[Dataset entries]
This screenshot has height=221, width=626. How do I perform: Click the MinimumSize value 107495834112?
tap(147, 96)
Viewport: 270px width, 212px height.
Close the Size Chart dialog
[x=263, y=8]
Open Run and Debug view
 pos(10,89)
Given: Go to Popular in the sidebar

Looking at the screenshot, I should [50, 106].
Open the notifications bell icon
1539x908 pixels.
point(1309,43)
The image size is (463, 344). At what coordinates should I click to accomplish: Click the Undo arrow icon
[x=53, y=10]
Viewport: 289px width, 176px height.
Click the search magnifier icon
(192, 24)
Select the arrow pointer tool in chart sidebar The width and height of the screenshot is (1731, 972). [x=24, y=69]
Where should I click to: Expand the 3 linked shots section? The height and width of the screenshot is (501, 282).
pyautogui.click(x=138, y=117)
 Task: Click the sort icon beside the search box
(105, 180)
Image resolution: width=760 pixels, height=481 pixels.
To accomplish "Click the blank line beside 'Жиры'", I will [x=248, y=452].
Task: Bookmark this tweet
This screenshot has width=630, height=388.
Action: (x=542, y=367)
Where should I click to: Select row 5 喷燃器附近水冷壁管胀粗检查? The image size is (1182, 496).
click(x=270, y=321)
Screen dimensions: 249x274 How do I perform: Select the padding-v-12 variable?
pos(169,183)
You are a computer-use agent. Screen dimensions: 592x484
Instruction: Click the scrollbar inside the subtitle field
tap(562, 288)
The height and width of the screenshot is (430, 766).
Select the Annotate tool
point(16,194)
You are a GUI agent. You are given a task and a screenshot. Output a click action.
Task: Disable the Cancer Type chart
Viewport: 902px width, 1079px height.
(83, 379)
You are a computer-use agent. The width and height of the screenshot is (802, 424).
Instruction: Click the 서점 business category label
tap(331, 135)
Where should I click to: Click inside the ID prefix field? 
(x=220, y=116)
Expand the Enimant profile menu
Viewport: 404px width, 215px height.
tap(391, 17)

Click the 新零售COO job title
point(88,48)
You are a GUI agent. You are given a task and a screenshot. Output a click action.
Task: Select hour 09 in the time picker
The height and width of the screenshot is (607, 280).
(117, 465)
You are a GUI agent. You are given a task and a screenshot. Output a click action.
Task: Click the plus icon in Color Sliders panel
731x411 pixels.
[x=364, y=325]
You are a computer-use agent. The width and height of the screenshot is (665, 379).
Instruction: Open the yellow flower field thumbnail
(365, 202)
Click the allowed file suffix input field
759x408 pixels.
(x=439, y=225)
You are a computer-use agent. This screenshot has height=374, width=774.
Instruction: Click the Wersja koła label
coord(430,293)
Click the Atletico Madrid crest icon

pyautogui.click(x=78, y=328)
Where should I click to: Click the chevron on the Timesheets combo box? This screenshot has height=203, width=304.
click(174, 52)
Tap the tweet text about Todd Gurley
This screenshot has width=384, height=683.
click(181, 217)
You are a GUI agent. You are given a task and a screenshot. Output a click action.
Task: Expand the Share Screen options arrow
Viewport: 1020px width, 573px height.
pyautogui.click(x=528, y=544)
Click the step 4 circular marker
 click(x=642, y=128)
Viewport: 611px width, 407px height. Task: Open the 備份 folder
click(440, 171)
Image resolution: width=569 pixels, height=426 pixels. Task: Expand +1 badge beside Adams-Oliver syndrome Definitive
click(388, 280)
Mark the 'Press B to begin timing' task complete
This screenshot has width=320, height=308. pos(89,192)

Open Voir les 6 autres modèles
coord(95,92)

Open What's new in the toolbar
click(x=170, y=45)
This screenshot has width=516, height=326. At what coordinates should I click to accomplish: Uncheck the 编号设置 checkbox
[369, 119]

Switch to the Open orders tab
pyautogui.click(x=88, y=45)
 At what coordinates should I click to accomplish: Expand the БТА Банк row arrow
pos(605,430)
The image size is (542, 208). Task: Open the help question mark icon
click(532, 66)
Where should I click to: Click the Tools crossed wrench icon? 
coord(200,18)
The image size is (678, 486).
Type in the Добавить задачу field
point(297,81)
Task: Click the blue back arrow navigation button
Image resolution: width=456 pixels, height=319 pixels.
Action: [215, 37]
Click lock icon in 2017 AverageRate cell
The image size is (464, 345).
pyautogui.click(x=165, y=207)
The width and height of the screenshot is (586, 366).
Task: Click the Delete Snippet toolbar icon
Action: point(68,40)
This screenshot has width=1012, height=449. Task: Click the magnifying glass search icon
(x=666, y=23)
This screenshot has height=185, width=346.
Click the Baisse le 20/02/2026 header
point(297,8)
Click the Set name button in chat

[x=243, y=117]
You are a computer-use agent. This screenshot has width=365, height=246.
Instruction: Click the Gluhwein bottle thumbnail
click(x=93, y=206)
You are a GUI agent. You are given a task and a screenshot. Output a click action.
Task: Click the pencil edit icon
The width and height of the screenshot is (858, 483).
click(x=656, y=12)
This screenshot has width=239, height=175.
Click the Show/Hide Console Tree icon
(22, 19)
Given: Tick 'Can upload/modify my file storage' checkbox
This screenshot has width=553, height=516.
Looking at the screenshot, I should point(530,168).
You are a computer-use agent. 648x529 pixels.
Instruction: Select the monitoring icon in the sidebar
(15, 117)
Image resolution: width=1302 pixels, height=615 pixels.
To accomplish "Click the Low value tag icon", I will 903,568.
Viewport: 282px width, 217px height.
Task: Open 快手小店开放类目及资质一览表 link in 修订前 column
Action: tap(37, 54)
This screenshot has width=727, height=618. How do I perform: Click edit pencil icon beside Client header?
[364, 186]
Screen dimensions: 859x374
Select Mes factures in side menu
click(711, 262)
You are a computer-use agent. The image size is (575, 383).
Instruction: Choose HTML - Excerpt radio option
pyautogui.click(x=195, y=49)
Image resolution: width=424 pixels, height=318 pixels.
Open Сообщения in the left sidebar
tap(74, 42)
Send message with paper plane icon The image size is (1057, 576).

INSTRUCTIONS FOR THE TASK:
Copy word for word the stretch of entries above from the line that has "The image size is (464, 345)." through the line that has "Screen dimensions: 859x374", both ends included, and nothing outside it.

ANSWER BOX:
The image size is (464, 345).
pyautogui.click(x=165, y=207)
The width and height of the screenshot is (586, 366).
Task: Click the Delete Snippet toolbar icon
Action: point(68,40)
This screenshot has width=1012, height=449. Task: Click the magnifying glass search icon
(x=666, y=23)
This screenshot has height=185, width=346.
Click the Baisse le 20/02/2026 header
point(297,8)
Click the Set name button in chat

[x=243, y=117]
You are a computer-use agent. This screenshot has width=365, height=246.
Instruction: Click the Gluhwein bottle thumbnail
click(x=93, y=206)
You are a GUI agent. You are given a task and a screenshot. Output a click action.
Task: Click the pencil edit icon
The width and height of the screenshot is (858, 483).
click(x=656, y=12)
This screenshot has width=239, height=175.
Click the Show/Hide Console Tree icon
(22, 19)
Given: Tick 'Can upload/modify my file storage' checkbox
This screenshot has width=553, height=516.
Looking at the screenshot, I should point(530,168).
You are a computer-use agent. 648x529 pixels.
Instruction: Select the monitoring icon in the sidebar
(15, 117)
Image resolution: width=1302 pixels, height=615 pixels.
To accomplish "Click the Low value tag icon", I will 903,568.
Viewport: 282px width, 217px height.
Task: Open 快手小店开放类目及资质一览表 link in 修订前 column
Action: tap(37, 54)
This screenshot has width=727, height=618. How do I perform: Click edit pencil icon beside Client header?
[364, 186]
Screen dimensions: 859x374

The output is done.